Motivation: Small nucleolar RNAs are an abundant class of non-coding RNAs that guide chemical modifications of rRNAs, snRNAs and some mRNAs. In the case of many ‘orphan’ snoRNAs, the targeted nucleotides remain unknown, however. The box H/ACA subclass determines uridine residues that are to be converted into pseudouridines via specific complementary binding in a well-defined secondary structure configuration that is outside the scope of common RNA (co-)folding algorithms.
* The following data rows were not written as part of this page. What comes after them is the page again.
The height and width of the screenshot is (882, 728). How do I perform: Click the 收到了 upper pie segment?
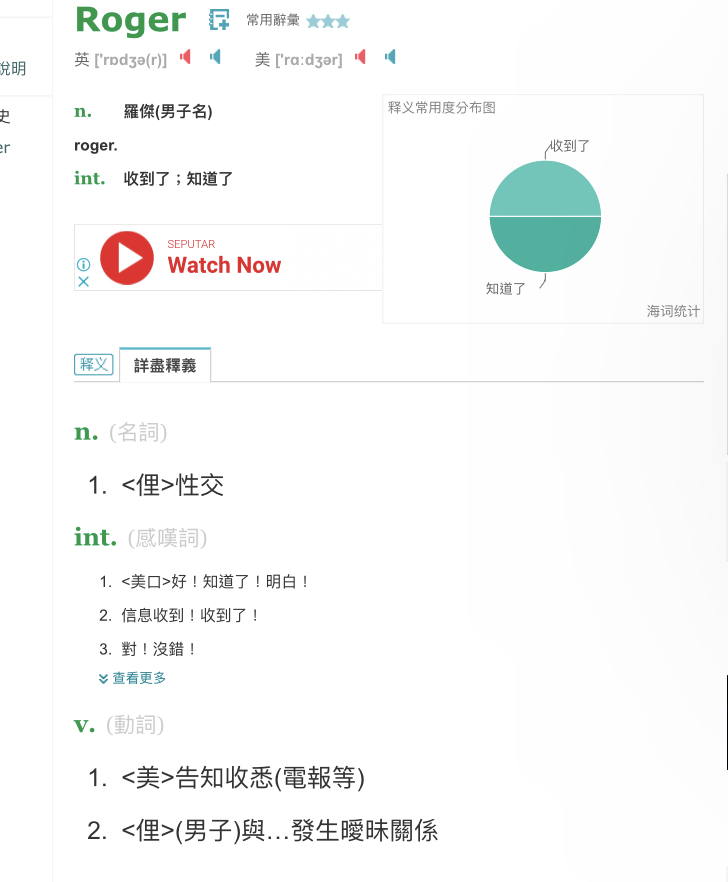pos(545,190)

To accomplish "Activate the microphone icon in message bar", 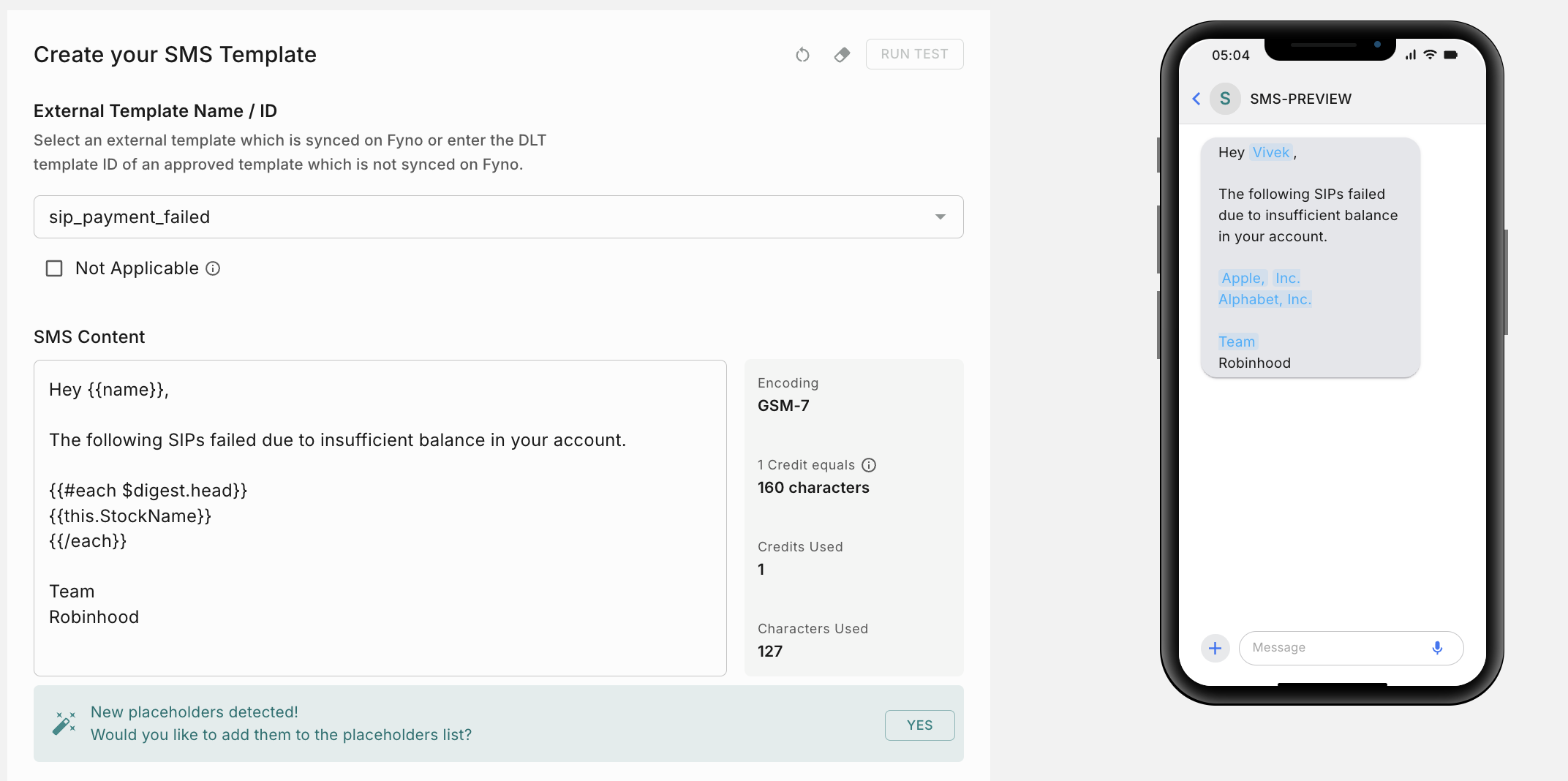I will point(1436,648).
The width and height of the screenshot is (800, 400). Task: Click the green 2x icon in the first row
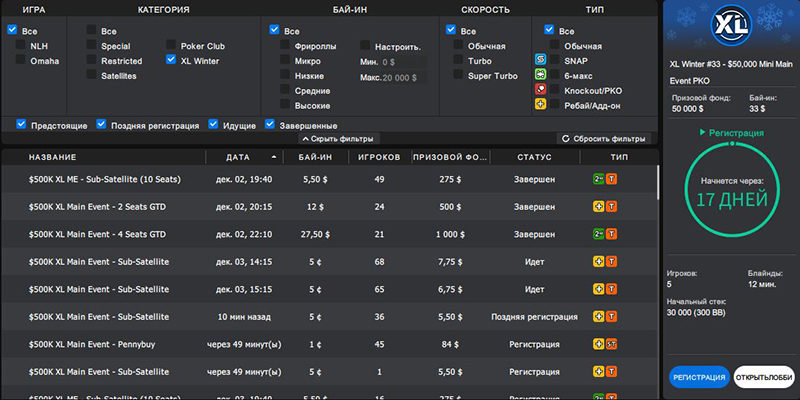click(598, 179)
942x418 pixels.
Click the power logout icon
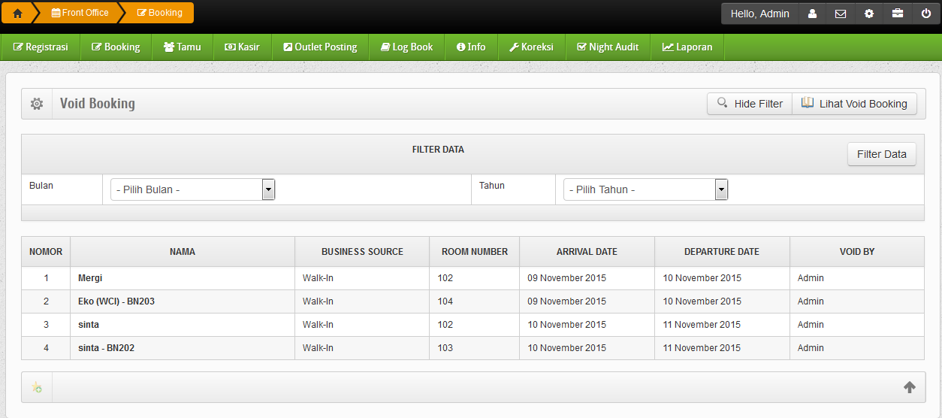[925, 14]
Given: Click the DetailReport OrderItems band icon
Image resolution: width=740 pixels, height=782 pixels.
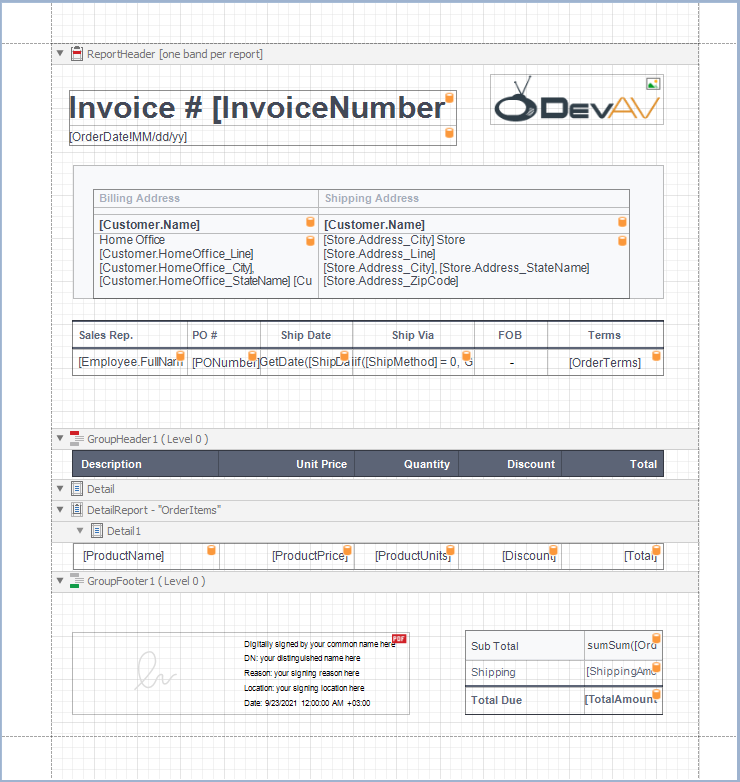Looking at the screenshot, I should [77, 510].
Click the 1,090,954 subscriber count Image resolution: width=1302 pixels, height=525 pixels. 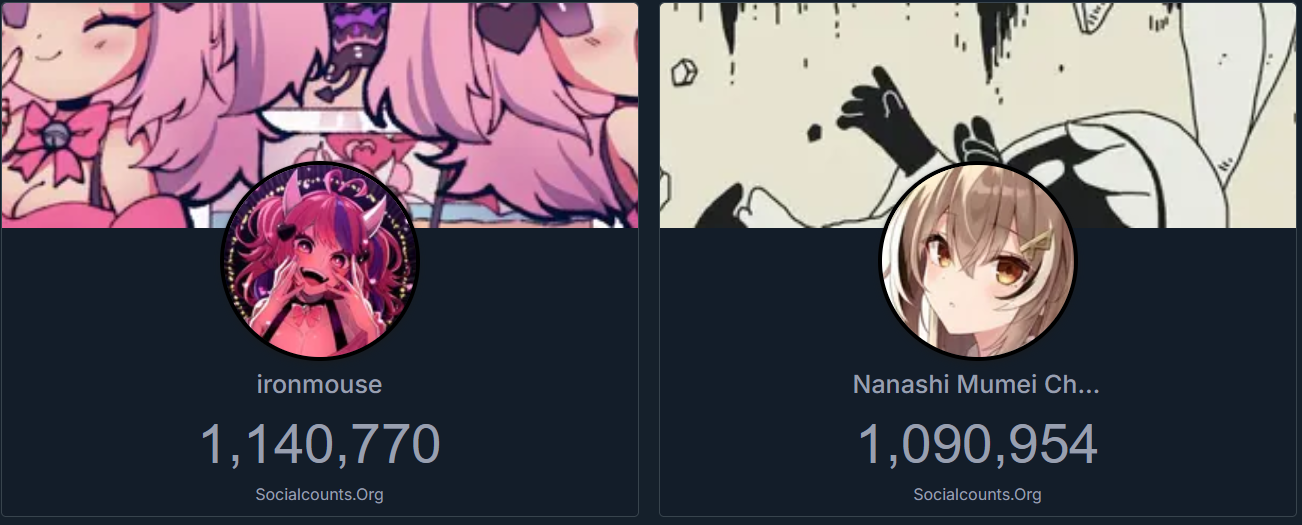(x=977, y=444)
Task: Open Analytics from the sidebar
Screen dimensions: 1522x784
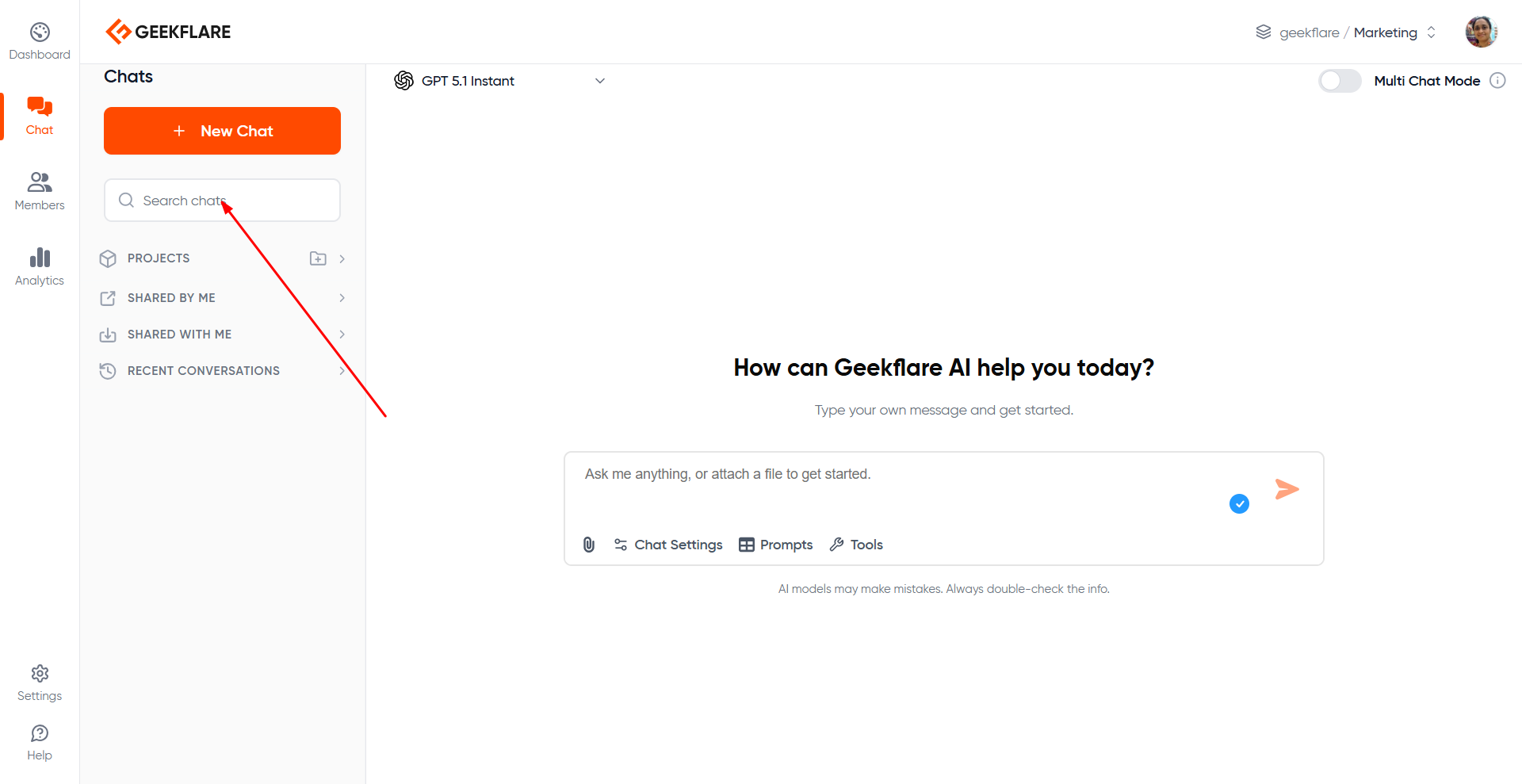Action: 39,266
Results: RNAsnoop implements a dynamic programming algorithm that computes thermodynamically optimal H/ACA-RNA interactions in an efficient scanning variant. Complemented by an support vector machine (SVM)-based machine learning approach to distinguish true binding sites from spurious solutions and a system to evaluate comparative information, it presents an efficient and reliable tool for the prediction of H/ACA snoRNA target sites. We apply RNAsnoop to identify the snoRNAs that are responsible for several of the remaining ‘orphan’ pseudouridine modifications in human rRNAs, and we assign a target to one of the five orphan H/ACA snoRNAs in Drosophila.

Availability: The C source code of RNAsnoop is freely available at http://www.tbi.univie.ac.at/∼htafer/RNAsnoop

Contact: htafer{at}tbi.univie.ac.at

Supplementary information: Supplementary data are available at Bioinformatics online.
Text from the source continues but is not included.